• **ASSIGNMENT**
Using the records that appear below, write out exactly the lines from the one with "The image size is (1361, 766)." through the one with "You are a computer-use agent. Image", keeping both end lines.

• **THE INPUT**
BEGIN

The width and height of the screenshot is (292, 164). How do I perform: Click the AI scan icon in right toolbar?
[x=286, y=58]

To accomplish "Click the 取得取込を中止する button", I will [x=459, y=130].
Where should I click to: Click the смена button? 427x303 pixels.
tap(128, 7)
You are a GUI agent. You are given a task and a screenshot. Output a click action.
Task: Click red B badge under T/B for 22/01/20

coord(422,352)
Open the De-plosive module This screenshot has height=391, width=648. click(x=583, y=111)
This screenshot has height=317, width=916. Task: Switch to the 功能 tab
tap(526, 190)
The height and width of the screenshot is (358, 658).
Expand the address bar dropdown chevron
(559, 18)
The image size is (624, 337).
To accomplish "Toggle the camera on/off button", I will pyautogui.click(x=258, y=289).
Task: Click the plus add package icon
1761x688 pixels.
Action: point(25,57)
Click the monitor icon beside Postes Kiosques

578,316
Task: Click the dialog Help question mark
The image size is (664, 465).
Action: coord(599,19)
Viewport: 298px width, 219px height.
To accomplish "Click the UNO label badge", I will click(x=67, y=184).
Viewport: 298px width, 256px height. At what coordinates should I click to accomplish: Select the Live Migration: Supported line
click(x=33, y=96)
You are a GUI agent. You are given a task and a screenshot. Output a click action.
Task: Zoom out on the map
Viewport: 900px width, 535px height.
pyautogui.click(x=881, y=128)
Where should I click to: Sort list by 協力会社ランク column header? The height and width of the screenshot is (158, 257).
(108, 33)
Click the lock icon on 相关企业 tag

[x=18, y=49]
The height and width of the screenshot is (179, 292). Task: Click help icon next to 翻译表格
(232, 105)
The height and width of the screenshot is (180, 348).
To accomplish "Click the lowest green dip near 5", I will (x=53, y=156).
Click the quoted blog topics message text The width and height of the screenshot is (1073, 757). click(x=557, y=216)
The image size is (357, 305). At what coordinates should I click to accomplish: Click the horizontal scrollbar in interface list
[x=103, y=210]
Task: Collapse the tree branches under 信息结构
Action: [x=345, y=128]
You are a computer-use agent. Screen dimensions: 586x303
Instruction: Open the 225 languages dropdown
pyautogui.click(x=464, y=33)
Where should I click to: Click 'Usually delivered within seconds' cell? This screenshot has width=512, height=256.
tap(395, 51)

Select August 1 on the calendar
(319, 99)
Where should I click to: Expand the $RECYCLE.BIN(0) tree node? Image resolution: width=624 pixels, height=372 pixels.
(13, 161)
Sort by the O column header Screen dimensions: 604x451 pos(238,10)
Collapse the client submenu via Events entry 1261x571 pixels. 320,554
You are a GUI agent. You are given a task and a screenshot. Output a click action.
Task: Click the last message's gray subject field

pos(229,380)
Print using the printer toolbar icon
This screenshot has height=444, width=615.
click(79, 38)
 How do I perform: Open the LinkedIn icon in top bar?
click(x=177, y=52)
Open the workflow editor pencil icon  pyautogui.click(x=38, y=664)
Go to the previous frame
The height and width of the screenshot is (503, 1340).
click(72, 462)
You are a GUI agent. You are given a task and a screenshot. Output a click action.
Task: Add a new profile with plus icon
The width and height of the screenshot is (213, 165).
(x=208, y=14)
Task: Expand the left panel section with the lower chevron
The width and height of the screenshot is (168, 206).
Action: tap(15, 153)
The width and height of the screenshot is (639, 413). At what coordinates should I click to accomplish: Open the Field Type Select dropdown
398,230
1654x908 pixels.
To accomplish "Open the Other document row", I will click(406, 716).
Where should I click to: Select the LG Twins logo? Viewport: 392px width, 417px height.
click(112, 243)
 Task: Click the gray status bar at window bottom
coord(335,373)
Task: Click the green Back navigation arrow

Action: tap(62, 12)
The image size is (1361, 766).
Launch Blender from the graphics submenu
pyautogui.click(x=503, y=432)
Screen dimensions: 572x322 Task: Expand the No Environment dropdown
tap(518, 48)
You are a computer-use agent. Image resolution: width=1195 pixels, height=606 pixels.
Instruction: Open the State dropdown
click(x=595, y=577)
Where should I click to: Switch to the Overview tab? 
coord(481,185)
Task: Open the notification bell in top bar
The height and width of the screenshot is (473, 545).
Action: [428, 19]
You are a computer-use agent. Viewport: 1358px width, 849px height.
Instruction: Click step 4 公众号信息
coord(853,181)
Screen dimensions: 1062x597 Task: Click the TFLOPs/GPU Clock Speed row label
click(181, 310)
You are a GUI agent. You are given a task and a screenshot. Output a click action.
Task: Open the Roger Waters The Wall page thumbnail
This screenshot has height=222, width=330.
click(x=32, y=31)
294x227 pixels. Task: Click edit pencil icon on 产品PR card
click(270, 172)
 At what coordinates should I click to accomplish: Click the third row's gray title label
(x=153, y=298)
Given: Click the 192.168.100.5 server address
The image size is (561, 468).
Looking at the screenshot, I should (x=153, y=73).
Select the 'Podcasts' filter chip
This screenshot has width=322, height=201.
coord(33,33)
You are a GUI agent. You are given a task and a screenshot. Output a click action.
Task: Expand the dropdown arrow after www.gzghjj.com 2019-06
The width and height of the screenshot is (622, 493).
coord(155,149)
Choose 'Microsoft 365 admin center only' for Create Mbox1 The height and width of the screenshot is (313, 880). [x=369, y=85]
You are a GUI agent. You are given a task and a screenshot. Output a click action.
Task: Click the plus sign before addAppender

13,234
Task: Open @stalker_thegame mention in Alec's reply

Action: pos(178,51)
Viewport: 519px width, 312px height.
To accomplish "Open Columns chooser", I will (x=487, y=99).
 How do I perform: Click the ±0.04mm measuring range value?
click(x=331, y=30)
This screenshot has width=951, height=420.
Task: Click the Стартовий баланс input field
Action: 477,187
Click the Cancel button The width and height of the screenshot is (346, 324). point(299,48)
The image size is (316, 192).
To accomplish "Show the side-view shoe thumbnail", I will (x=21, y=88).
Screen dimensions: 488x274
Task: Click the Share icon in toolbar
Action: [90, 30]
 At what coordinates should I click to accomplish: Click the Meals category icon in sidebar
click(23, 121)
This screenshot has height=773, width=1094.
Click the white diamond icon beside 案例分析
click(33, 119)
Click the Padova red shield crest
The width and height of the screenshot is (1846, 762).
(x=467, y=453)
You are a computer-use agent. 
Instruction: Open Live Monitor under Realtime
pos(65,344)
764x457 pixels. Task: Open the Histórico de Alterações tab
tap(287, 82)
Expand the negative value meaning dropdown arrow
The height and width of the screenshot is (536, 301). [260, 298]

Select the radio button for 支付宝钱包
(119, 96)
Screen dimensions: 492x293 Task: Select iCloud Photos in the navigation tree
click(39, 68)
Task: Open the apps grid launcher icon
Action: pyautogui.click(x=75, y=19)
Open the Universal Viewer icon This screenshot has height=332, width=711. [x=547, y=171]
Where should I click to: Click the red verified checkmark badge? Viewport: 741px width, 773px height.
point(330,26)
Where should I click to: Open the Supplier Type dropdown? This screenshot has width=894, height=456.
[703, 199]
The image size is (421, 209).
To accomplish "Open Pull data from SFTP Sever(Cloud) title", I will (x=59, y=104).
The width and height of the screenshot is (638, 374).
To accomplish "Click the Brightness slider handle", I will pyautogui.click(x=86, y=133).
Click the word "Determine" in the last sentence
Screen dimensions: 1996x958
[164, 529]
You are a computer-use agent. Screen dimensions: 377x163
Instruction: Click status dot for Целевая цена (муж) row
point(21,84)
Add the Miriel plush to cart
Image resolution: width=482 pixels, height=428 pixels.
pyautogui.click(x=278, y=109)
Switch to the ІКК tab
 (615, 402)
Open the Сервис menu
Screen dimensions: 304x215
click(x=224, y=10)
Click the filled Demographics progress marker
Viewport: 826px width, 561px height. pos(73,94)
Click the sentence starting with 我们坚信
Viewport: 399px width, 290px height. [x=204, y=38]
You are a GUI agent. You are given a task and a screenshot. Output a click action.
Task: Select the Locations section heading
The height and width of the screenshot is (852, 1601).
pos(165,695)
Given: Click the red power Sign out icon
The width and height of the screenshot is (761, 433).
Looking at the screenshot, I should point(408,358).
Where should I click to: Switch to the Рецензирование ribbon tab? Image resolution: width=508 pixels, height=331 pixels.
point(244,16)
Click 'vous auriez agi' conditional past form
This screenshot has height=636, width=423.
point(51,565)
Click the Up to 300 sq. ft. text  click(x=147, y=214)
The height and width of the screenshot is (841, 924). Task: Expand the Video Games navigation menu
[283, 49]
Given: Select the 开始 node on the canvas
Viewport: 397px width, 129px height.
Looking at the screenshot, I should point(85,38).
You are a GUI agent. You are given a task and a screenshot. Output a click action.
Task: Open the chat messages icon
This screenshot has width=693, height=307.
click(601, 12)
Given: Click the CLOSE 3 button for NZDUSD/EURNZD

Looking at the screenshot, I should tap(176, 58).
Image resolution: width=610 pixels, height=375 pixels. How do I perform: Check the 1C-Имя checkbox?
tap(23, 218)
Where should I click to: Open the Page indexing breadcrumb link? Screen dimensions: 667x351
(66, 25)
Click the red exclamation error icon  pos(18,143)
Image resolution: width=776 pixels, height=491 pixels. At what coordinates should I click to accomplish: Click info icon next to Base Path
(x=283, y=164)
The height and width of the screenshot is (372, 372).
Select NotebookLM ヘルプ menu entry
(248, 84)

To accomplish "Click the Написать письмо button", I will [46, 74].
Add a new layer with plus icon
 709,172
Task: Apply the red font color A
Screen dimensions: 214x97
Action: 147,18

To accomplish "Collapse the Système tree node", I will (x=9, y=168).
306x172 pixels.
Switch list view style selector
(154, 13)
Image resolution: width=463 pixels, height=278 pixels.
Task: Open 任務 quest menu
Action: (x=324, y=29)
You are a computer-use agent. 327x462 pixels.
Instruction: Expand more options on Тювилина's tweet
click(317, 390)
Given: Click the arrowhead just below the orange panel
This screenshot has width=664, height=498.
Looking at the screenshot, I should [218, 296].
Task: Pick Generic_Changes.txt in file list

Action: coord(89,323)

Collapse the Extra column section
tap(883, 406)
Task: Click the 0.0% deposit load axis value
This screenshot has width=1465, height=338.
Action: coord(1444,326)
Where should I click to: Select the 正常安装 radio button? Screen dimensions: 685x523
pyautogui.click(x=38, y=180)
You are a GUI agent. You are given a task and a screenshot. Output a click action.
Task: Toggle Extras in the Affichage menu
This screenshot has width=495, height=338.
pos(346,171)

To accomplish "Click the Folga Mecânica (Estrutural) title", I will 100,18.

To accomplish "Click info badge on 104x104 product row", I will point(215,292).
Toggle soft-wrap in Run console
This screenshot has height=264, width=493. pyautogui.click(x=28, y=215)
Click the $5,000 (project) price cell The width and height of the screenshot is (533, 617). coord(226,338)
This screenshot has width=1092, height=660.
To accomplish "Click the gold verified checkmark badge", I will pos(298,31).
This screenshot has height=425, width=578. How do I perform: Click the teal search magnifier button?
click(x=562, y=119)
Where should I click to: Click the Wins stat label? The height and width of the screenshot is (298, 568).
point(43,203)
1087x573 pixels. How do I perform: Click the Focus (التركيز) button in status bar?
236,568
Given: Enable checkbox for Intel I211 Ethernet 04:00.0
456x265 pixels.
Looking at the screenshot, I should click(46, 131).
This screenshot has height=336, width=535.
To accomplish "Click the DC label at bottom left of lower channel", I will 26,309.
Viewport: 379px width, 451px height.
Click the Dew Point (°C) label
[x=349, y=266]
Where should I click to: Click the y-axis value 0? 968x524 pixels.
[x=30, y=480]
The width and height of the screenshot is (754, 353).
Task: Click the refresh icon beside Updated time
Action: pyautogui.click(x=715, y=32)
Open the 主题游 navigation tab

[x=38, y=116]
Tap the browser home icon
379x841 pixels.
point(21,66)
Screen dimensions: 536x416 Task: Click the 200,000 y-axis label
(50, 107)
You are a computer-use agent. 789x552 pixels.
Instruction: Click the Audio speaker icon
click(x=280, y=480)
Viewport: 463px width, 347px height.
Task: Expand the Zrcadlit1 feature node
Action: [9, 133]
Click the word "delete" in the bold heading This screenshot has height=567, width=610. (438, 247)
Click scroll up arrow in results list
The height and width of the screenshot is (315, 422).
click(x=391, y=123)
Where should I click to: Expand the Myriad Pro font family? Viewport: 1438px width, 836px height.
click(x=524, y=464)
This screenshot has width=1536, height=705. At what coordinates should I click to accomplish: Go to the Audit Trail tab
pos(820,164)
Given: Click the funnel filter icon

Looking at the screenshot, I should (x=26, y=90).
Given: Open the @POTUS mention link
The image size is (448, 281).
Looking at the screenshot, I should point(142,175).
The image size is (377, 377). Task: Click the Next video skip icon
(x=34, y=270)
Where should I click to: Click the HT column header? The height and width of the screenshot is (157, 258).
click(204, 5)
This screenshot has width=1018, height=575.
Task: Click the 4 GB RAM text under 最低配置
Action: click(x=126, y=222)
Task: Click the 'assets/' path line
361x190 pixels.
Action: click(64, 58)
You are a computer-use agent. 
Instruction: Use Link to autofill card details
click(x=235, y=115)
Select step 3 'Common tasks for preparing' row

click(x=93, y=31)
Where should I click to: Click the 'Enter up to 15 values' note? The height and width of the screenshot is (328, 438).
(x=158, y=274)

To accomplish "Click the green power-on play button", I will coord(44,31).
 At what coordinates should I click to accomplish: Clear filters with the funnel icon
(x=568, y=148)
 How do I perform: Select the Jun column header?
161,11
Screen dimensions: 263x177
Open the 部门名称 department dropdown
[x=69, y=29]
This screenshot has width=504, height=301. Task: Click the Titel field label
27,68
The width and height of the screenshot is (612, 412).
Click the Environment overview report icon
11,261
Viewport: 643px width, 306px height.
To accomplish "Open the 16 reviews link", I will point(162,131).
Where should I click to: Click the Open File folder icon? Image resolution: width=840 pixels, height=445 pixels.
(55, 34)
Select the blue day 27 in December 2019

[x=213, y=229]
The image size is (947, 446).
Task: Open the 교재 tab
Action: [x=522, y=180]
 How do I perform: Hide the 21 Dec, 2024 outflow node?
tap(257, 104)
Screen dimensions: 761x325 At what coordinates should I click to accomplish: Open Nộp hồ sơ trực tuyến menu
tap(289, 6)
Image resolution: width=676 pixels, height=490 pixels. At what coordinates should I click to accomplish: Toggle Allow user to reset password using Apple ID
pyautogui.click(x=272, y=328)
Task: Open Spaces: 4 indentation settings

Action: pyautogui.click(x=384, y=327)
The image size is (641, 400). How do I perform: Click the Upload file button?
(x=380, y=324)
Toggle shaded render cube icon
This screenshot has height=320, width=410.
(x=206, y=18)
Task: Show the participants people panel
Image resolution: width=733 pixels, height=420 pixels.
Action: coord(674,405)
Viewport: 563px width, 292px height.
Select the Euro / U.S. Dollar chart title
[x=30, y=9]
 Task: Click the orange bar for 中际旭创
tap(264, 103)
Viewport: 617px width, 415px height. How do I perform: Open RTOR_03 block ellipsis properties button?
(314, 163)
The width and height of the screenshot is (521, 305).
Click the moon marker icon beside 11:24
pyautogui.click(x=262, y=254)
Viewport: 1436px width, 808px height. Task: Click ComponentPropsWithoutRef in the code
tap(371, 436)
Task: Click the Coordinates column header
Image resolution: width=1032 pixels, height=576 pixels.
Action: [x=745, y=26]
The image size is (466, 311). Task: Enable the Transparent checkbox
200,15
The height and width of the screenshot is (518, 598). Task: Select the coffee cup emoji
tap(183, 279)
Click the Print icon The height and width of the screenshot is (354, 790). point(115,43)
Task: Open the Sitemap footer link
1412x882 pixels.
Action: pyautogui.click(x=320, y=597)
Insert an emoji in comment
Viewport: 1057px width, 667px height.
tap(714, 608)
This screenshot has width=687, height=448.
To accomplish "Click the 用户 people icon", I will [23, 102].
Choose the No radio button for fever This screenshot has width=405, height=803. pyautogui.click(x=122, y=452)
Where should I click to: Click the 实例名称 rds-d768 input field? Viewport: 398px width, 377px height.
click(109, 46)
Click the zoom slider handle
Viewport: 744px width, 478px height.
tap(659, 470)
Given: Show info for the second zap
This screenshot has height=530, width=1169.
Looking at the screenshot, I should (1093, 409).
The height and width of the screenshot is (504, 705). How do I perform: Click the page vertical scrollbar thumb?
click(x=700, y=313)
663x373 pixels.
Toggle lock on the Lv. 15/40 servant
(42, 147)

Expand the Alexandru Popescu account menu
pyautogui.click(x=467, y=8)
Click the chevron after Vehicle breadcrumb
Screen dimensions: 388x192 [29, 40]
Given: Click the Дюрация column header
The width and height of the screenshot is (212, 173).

END

• **ANSWER TO THE EXERCISE**
The image size is (1361, 766).
Launch Blender from the graphics submenu
pyautogui.click(x=503, y=432)
Screen dimensions: 572x322 Task: Expand the No Environment dropdown
tap(518, 48)
You are a computer-use agent. Image resolution: width=1195 pixels, height=606 pixels.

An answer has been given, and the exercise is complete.